ASSIGNMENT:
The whole listing below should be retyped exactly, without any images.

SOURCE MATERIAL:
[Start of section]
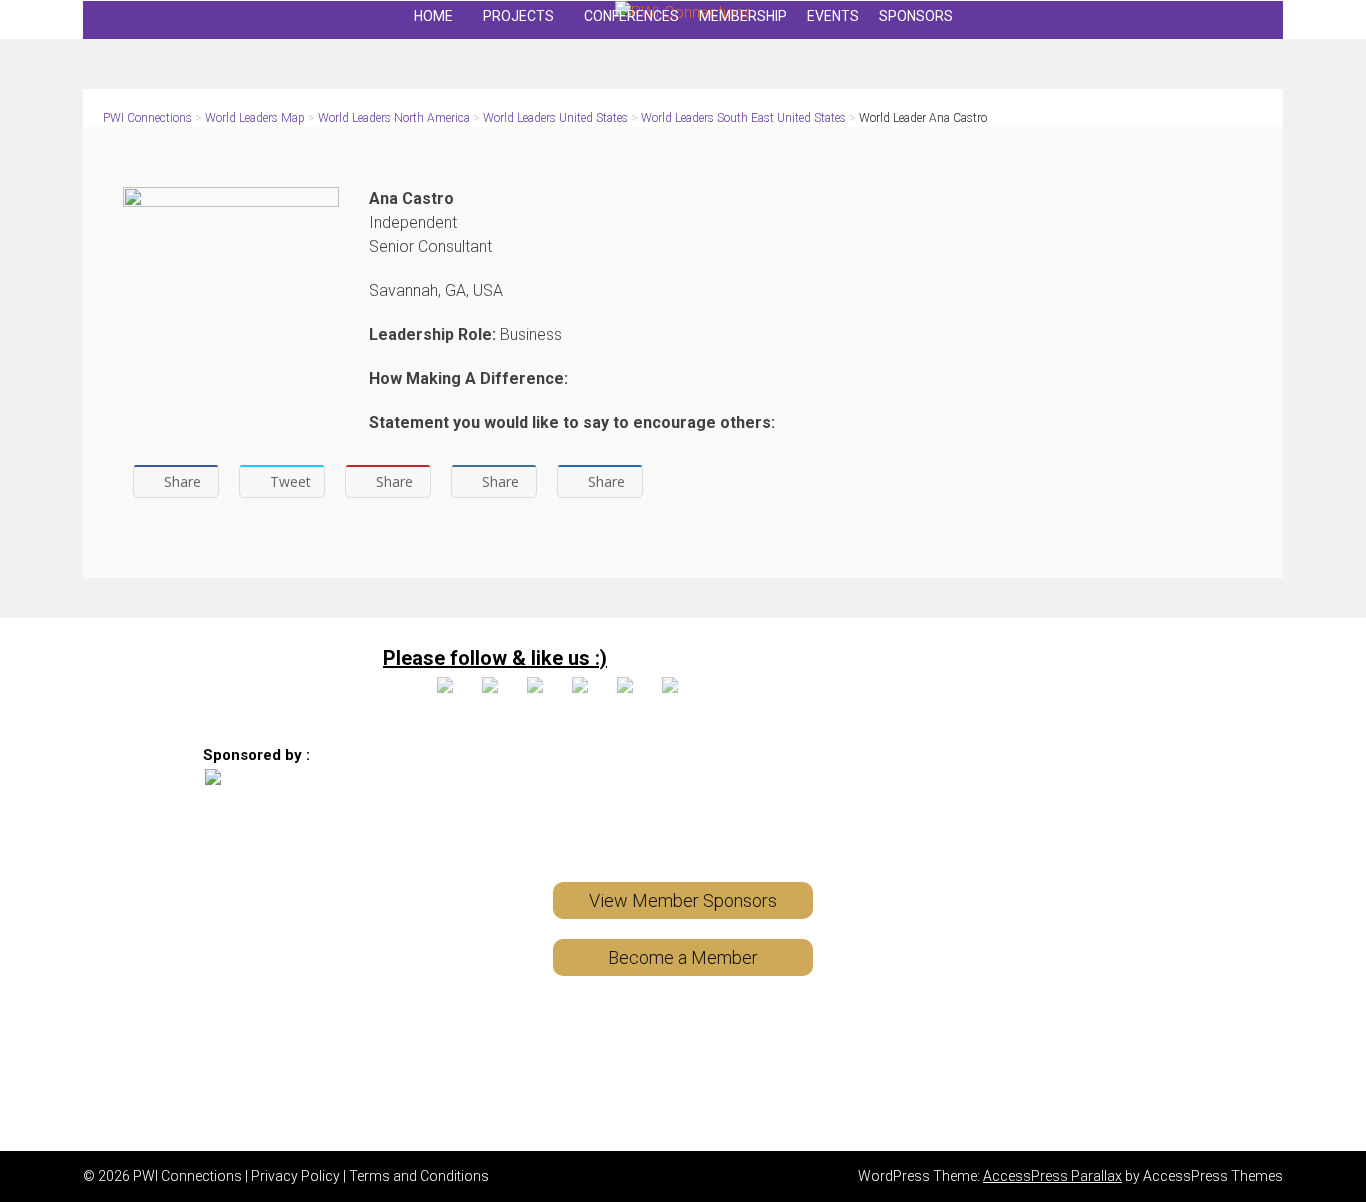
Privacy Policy (295, 1176)
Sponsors (916, 16)
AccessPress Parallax (1052, 1176)
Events (833, 16)
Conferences (631, 16)
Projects (518, 16)
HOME (433, 16)
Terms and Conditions (419, 1176)
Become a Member (683, 957)
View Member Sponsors (683, 900)
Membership (743, 16)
[End of section]
ANSWER BOX:
Privacy Policy (295, 1176)
Sponsors (916, 16)
AccessPress Parallax (1052, 1176)
Events (833, 16)
Conferences (631, 16)
Projects (518, 16)
HOME (433, 16)
Terms and Conditions (419, 1176)
Become a Member (683, 957)
View Member Sponsors (683, 900)
Membership (743, 16)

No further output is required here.